Indispensible Reading for Arthurian Enthusiasts
This book represents the culmination of a lifetime of research by a leading scholar. Geoffrey Ashe should be commended for the great advances he has made in uncovering the history underlying the legend of King Arthur. Even if one finally decides to reject (as I do) the equation of the historical Arthur with Riothamus, one must nonetheless come to share Ashe's appreciation that the history of Britain in this period cannot be properly understood apart from events transpiring elswehere in the Roman Empire, especially Gaul.
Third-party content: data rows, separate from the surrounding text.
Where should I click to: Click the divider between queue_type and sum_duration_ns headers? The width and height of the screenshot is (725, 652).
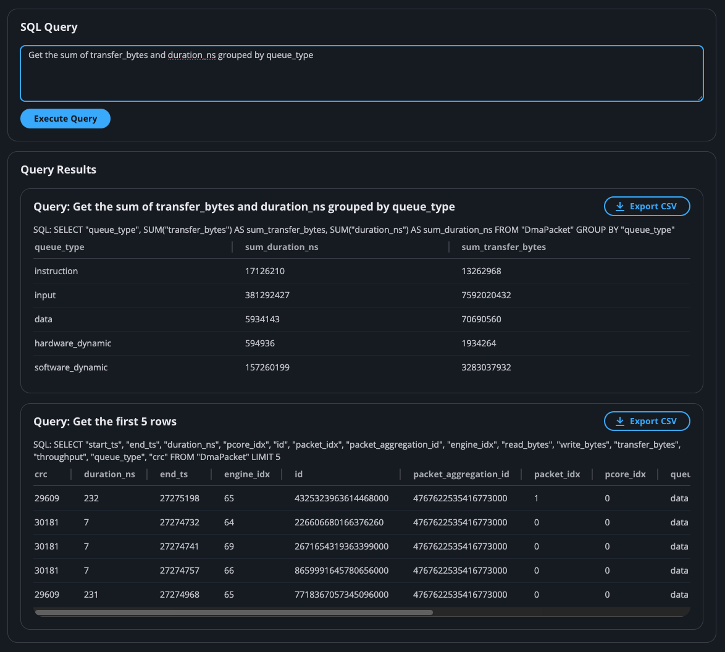[232, 247]
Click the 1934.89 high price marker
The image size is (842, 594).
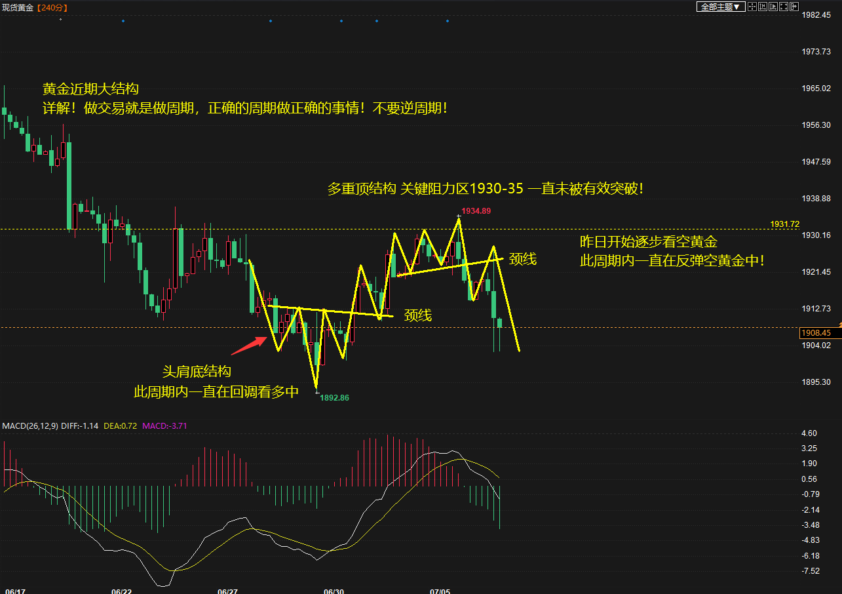pyautogui.click(x=476, y=211)
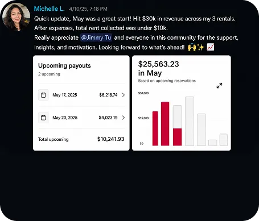Viewport: 259px width, 221px height.
Task: Click the calendar icon beside May 20, 2025
Action: pyautogui.click(x=43, y=118)
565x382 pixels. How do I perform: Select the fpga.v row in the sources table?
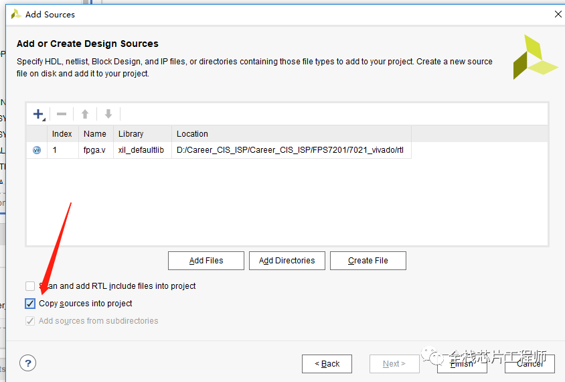pyautogui.click(x=219, y=150)
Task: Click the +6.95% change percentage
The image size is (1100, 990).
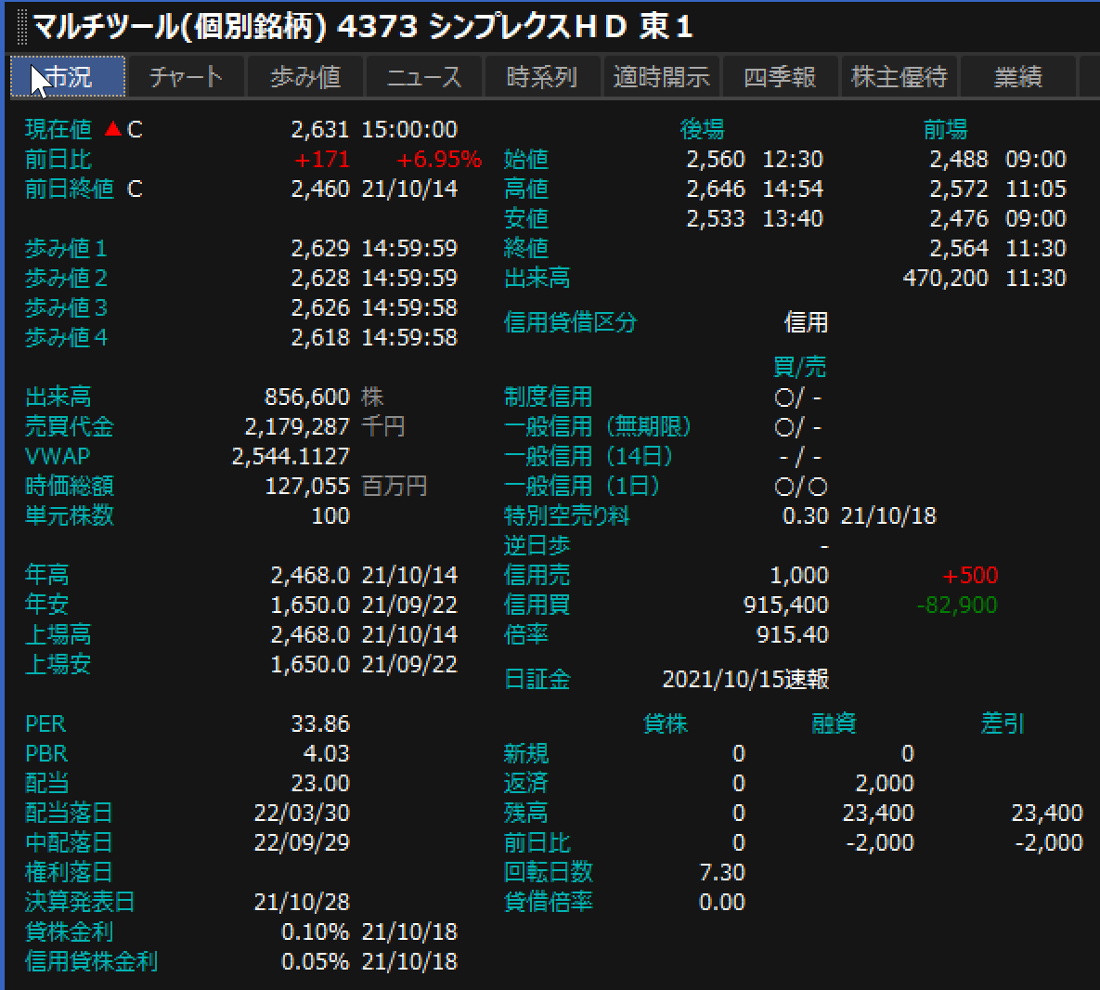Action: coord(438,159)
A solid foundation of research.
The ideas presented in this classic work, by an author considered by many to be the expert in the field, now form the basis of the widely praised BBC/Learning Channel program "Arthur: King of the Britons." The existence of the 5th-century High King and his documented continental exploits does not diminish in any way the power of the later medieval-to-modern re-tellings that are the stuff of our favourite Hollywood films or absorbing novels. The reality behind the legend is, in fact, as exciting as the more familiar legends. And Ashe tells it very very well.
This book is the starting-point for serious study of the Arthurian legend.